Douglas Otis dotis at mail-abuse.org
Sat Feb 5 20:27:12 UTC 2005


On Sat, 2005-02-05 at 19:18 +0000, Jørgen Hovland wrote:
> ----- Original Message ----- 
> From: "Edward B. Dreger" <eddy+public+spam at noc.everquick.net>
> > TV> From: Todd Vierling
> >
> > TV> The only way to be sure is via cryptographic signature.  Barring
> > TV> that level
> >
> > False.  You imply that a crypto signature is a perfect guarantee, and
> > that nothing else can provide equal assurance.
>
> To prevent spyware using your signature you can for example use some
> sort of local signature engine and a fingerprint reader. It 
> isn't possible to steal the private key because only the engine can
> decode it. Emails can only be signed with that signature by the 
> engine, and the engine needs your fingerprint first.

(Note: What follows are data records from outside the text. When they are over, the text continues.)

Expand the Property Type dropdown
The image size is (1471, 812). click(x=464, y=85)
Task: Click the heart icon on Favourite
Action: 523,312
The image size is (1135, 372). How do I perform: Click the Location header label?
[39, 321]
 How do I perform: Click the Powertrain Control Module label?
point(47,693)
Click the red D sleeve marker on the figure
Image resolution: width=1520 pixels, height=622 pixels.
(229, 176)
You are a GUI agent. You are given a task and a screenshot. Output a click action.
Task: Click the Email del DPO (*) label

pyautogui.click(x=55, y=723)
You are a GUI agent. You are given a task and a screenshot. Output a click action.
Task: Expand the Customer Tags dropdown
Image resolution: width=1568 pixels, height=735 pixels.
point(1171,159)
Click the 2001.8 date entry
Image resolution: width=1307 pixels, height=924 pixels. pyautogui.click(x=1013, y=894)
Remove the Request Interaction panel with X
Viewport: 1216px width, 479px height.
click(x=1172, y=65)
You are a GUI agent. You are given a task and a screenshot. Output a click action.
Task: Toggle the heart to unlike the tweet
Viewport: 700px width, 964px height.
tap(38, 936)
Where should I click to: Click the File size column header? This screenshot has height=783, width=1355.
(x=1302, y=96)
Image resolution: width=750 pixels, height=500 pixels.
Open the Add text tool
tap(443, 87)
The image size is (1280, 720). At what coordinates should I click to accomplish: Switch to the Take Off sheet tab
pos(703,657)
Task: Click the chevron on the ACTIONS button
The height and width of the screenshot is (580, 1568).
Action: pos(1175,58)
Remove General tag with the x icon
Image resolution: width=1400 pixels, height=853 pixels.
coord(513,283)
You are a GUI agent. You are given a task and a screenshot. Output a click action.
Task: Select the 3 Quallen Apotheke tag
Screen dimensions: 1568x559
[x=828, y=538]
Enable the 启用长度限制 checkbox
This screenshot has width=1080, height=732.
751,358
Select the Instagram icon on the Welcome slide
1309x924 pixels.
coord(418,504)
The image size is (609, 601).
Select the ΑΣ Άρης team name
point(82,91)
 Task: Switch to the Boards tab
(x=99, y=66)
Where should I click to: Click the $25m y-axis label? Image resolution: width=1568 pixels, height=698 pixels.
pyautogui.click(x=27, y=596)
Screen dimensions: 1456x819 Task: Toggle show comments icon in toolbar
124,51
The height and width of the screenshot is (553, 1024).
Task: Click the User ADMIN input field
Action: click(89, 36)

But who really
> wants to stick your thumb in the reader for every email you 
> send?

If each provider signed their messages AND included account identifiers
(as used by their access servers), then the providers themselves or some
third-party would have little trouble blackhole listing problematic
systems.  There would be NO danger that something in the customers
system could be stolen.

A blackhole A record of 127.0.0.1 by the provider at the following:

 <internal-identifier>._rl.<domain>.<tld>

Or if by a third-party, it could be 

 <internal-identifier>._rl.<domain>.<tld>.<third-party>.<tld>

This mechanism would also prevent a replay attack on signatures as well
as allow extraction of these problem accounts caused by compromised
systems.  These people would quickly learn they have a problem, if they
use the mail services of the provider.  If they do not, they should be
blocked by the provider outright.  To prevent bounce traffic
unilaterally, BATV would be a better solution.

SPF et al does not allow safe reputation assertions.  A reputation
assertion is the ONLY way this type of abuse can be prevented.  Binding
MAILFROM or the FROM with some IP address will not stop spam.  Within
two minutes, spammers will have adapted, and yet a tremendous expense
and disruption will have taken place for little benefit.